■ **PROBLEM DETAILS**
The entries below contain a line with "Task: Click the skin/theme shirt icon" and a line with "Task: Go back to 'serial request' breadcrumb". Retype exactly everything from the first down to the second, both included, and nothing else.

■ **MATERIALS PROVIDED**

★ ★ ★ ★

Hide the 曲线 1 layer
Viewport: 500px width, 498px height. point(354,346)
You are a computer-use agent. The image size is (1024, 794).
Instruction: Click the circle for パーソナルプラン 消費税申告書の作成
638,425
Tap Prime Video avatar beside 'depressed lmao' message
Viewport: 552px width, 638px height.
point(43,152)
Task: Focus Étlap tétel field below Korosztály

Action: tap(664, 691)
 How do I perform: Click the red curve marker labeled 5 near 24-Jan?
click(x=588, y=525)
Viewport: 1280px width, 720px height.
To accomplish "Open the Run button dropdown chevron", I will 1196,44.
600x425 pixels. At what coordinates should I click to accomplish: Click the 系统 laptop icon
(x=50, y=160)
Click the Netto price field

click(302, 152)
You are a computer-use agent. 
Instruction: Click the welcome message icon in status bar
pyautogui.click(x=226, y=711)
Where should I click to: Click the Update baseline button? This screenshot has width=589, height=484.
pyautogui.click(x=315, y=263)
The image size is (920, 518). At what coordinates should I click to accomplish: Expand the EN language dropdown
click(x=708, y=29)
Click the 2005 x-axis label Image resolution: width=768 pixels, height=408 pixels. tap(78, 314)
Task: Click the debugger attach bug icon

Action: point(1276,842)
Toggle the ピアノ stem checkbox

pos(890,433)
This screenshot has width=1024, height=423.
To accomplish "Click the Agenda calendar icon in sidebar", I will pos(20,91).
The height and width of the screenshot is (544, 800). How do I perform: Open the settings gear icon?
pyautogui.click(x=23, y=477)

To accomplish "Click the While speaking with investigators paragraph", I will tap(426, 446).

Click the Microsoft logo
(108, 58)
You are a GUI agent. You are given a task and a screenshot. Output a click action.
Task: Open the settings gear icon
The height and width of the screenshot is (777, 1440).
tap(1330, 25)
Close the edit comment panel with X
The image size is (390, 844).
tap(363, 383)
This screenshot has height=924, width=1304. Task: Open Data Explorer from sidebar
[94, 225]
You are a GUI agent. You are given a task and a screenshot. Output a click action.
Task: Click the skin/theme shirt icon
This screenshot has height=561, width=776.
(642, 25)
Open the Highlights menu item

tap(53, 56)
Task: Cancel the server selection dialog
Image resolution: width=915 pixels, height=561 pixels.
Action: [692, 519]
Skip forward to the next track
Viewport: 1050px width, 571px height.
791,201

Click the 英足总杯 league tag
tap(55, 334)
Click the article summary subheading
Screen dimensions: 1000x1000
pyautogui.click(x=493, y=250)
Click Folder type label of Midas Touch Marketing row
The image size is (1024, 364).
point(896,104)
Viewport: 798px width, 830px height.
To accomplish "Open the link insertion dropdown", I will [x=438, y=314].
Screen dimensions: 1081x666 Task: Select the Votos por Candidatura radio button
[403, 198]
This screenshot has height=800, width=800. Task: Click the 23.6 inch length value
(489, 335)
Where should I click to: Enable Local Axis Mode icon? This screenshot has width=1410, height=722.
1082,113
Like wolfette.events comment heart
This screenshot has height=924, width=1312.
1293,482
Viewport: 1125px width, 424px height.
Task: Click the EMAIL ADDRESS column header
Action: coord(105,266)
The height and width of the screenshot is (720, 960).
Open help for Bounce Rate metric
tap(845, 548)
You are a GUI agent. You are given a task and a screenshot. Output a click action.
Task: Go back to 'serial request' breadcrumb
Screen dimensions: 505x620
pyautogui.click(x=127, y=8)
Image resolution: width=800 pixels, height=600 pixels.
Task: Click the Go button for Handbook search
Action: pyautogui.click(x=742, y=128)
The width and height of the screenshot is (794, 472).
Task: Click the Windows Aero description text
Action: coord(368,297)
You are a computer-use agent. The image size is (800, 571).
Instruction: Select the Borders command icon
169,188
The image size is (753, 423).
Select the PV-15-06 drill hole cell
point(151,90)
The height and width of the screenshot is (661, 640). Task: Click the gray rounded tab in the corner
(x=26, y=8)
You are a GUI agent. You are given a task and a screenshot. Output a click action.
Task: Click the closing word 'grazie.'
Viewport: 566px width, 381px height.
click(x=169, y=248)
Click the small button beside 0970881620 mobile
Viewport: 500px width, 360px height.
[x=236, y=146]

★ ★ ★ ★

■ **EXERCISE OUTPUT**
Task: Click the skin/theme shirt icon
This screenshot has height=561, width=776.
(642, 25)
Open the Highlights menu item

tap(53, 56)
Task: Cancel the server selection dialog
Image resolution: width=915 pixels, height=561 pixels.
Action: [692, 519]
Skip forward to the next track
Viewport: 1050px width, 571px height.
791,201

Click the 英足总杯 league tag
tap(55, 334)
Click the article summary subheading
Screen dimensions: 1000x1000
pyautogui.click(x=493, y=250)
Click Folder type label of Midas Touch Marketing row
The image size is (1024, 364).
point(896,104)
Viewport: 798px width, 830px height.
To accomplish "Open the link insertion dropdown", I will [x=438, y=314].
Screen dimensions: 1081x666 Task: Select the Votos por Candidatura radio button
[403, 198]
This screenshot has height=800, width=800. Task: Click the 23.6 inch length value
(489, 335)
Where should I click to: Enable Local Axis Mode icon? This screenshot has width=1410, height=722.
1082,113
Like wolfette.events comment heart
This screenshot has height=924, width=1312.
1293,482
Viewport: 1125px width, 424px height.
Task: Click the EMAIL ADDRESS column header
Action: coord(105,266)
The height and width of the screenshot is (720, 960).
Open help for Bounce Rate metric
tap(845, 548)
You are a GUI agent. You are given a task and a screenshot. Output a click action.
Task: Go back to 'serial request' breadcrumb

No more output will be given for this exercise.